▶ [Work request]:
Within the listing, how many lines hold the word "each"? Give the number by itself.

━━━ Given records

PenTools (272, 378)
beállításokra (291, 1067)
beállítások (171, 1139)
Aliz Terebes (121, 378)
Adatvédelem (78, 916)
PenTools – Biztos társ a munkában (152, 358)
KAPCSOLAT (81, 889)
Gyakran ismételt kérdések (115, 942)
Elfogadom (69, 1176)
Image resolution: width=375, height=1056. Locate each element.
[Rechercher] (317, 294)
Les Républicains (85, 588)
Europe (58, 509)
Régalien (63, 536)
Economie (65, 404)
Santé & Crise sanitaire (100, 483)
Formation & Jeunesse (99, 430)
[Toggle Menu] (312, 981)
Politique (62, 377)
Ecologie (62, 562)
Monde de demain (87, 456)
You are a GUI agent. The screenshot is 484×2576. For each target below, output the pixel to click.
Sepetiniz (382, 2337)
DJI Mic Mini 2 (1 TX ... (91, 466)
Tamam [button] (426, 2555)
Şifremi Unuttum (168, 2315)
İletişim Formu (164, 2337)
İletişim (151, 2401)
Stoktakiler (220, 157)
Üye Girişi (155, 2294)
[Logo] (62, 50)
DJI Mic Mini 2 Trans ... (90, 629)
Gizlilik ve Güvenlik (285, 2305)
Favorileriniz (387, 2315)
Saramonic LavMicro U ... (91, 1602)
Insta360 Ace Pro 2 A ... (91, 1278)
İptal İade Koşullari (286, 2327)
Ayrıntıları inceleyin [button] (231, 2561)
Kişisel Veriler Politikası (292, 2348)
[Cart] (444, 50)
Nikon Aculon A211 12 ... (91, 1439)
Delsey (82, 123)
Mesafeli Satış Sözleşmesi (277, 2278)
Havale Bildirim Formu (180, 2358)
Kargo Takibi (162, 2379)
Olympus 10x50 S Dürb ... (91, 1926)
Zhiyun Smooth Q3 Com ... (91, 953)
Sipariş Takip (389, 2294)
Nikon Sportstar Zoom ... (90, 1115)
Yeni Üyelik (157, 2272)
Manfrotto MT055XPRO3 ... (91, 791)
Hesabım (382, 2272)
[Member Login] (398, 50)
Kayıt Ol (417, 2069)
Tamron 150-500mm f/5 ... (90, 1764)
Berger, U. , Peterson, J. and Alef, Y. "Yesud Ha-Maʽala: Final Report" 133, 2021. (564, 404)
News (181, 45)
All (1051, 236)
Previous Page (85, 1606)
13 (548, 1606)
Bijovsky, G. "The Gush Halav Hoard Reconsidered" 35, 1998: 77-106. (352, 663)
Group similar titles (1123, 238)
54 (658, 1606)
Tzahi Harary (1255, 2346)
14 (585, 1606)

━━━━━━

▶ [Exercise answer]:
2